The protracted political instability is beginning seriously hurt the already troubled national economy.
Given the failure to substantially increase exports to India, the trade deficit with the southern neighbor – with whom Nepal conducts almost 70 percent of its total foreign trade – has grown to astronomical figures.
Economist Dr. Bishwambher Pyakuryal says the trade deficit with India is reaching almost Rs 100 billion.
That apart, there has been a steady flow of capital out of the country, particularly towards India.
All this has raised the demands for Indian Currency by many folds in the last few years. This trouble has become acute in the recent months.
This growing demand for IC, according to Dr. Pyakuryal – who is also a board member of Nepal Rastra Bank (NRB), the central bank of Nepal – could even jeopardize the economic sovereignty of the country.
In order to fulfill the soaring demands for IC, the NRB has been selling off the precious US dollars.
Two years ago, the NRB had sold US $600 million to purchase IC. A year ago, it sold off US $920 million. In the current fiscal year, the central bank has already sold US $320 million in the first three months for the purpose. If this trend continues, it could end up selling nearly US $ 1.5 billion to purchase IC.
The huge and growing trade deficit with India is the primary cause for shortage of Indian currency, according to officials, The deficit has reached almost Rs 100 billion from the level of Rs 60 to 70 billion a few years ago. Exports to India, which grew by 2.6 percent last year has grown by only 0.9 percent this year. On the other hand, imports from India have grown by 9.9 percent.
The Balance of Payment (BoP) situation has turned negative for the first time since 2002. This year, the BoP has registered the loss of Rs 6 billion.
"We export yarn, zinc plates and some other agro products to India. But we import high value goods like vehicles, spare parts and electronic items from there. This has naturally led to huge trade deficit," said Dr. Pyakuryal.

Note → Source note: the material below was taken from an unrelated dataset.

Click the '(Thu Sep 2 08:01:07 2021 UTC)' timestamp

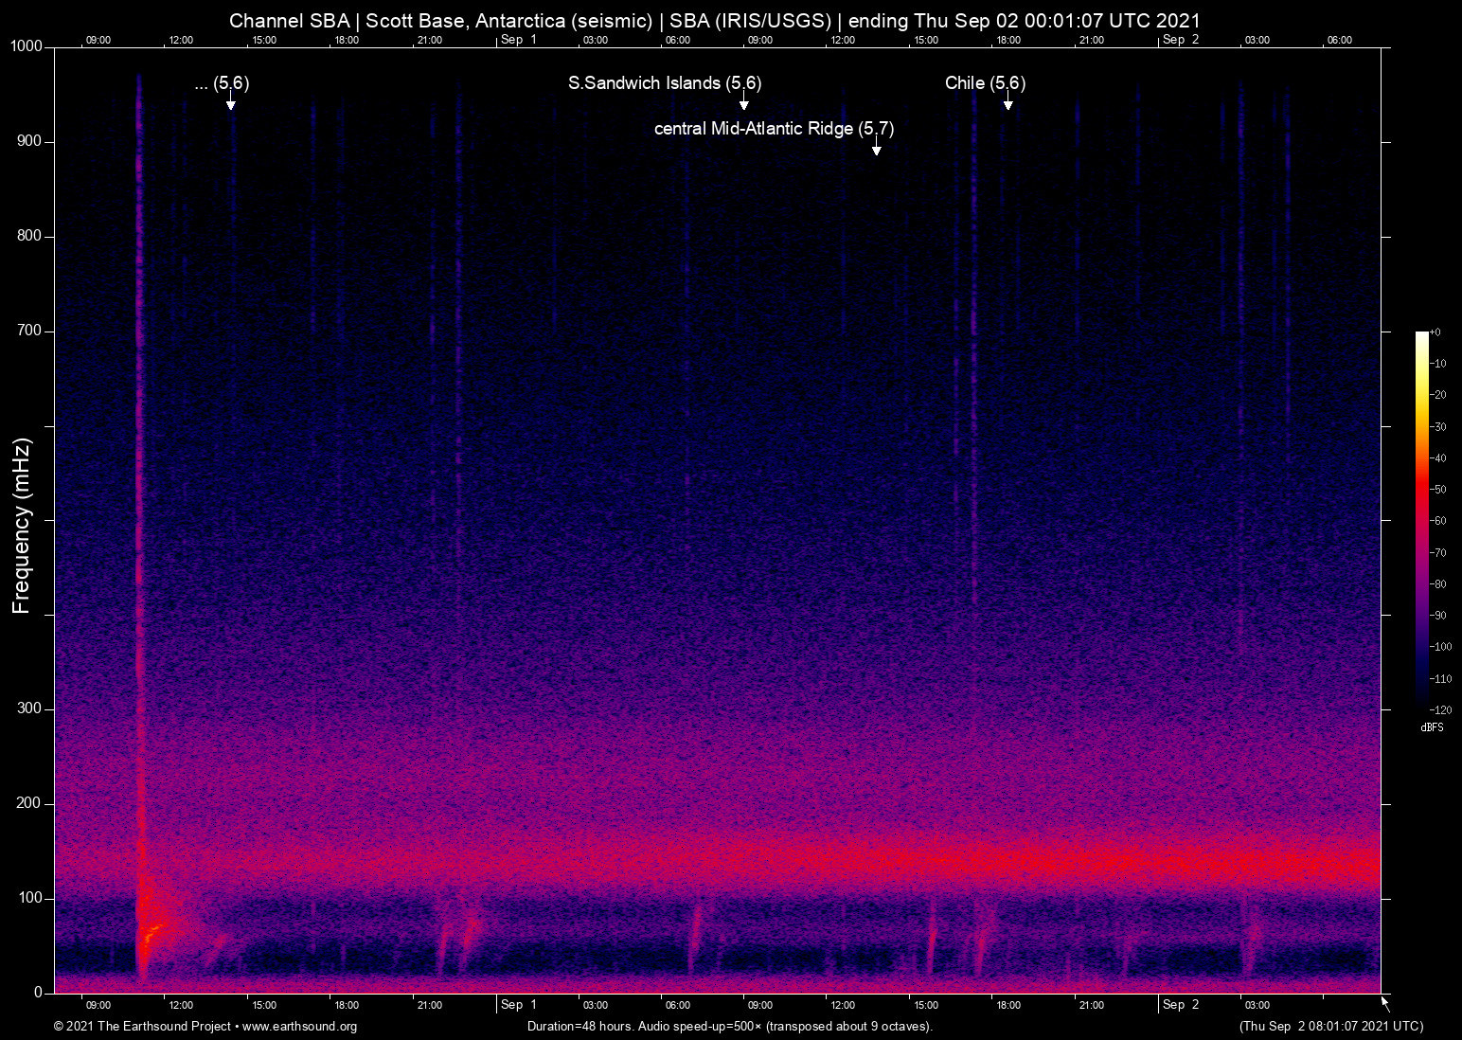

He points out the need to immediately align Nepal's monetary and fiscal policies to those of India . Otherwise, he warns, the situation could be fatal.
"We have suppressed the actual rate of inflation. Our inflation is influenced more by India's wholesale price index than by our policies. The situation is coming to such a pass that if it is not corrected immediately, we could end up becoming failed state from the failing state level," Dr. Pyakuryal added.
Equally worryingly, the capital flight is occurring in a rapid pace in the country. According to industrialist Rajendra Khetan, the persistent economic instability within Nepal and the attraction of India's economic growth has led to the capital flight.
Khetan says that many businessmen are taking away the capital to reap benefits from the Indian economy.
"The situation is becoming so serious that people have started seeking loans from the banks here at the interest rate of 7/8 percent and take that to India (by cashing it into IC) where they can simply earn 3/ 4 percent margin by putting them in deposits in Indian banks, which give around 10 percent interest on deposits," Khetan said.
He added that the investment in robustly growing Indian share market and real estate has also spurred the capital flight.
All these have led to astronomical rise in demands of IC with which Nepal has a fixed exchange regime. The NRB is spending precious foreign exchange earned through remittance and tourism income in purchasing IC. The IC crunch is slowly beginning to hurt the reserve of US dollar also. Even the total foreign exchange reserve level has slightly decreased recently.
The economists say this kind of situation cannot be sustained for too long.